Re^2: quickness is not so obvious by RonW (Parson) on Jan 22, 2015 at 18:29 UTC
Sometimes, implementation details do make a difference. Even with today's advanced optimizing compilers. And in the embedded systems world, where US$ 0.50 processors rule, the best available compilers often do not have the most advanced optimizers. Example (in C): `i = count; j = 0; do { // something with j j++; } while (--i);` [download] is often faster than the common: `for (j = 0; j < count; j++) { }` or even: `for (i = count, j = 0; i; --i, j++) { }` This is because it's easy for an optimizer to "see" it can safely "replace" `while (--i)` with a decrement-and-branch-if-not-zero instruction. (Also, if your code functions equally correctly with a decrementing "index", you can skip the extra variable and associated increment.)	[reply] [d/l] [select]
Re^3: quickness is not so obvious by GrandFather (Saint) on Jan 23, 2015 at 11:09 UTC
If you are worried about dumb compilers why do you use post increment operators where the code logic doesn't care if it's a pre or post operator? Post "requires" an intermediate variable to save the pre-incremented value so it can be returned post increment. This preference for post increment is pervasive and I can't think why that should be.

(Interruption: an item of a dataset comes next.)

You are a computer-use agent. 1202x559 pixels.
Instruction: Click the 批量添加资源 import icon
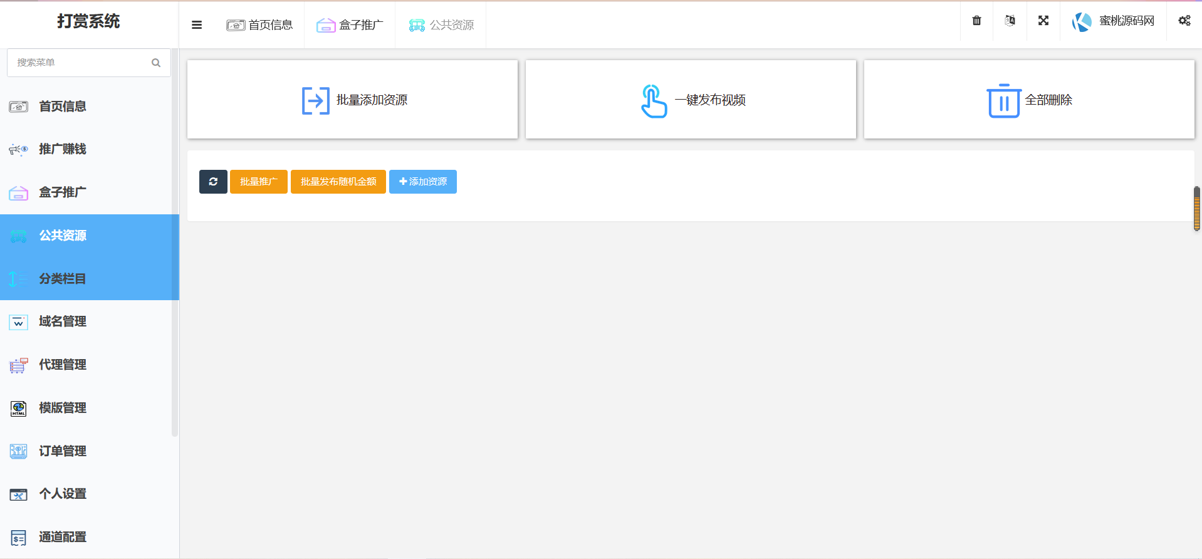pos(315,100)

To me pre-increment is king because it puts the operator out front where I can see it instead of hiding the operator behind a variable. I expect most modern compilers would optimise the code if the "return" value's not used in any case, but in an embedded context where the odd nano-second may be important using post-increment by default seems really odd if you don't trust the compiler. Perl is the programming world's equivalent of English	[reply]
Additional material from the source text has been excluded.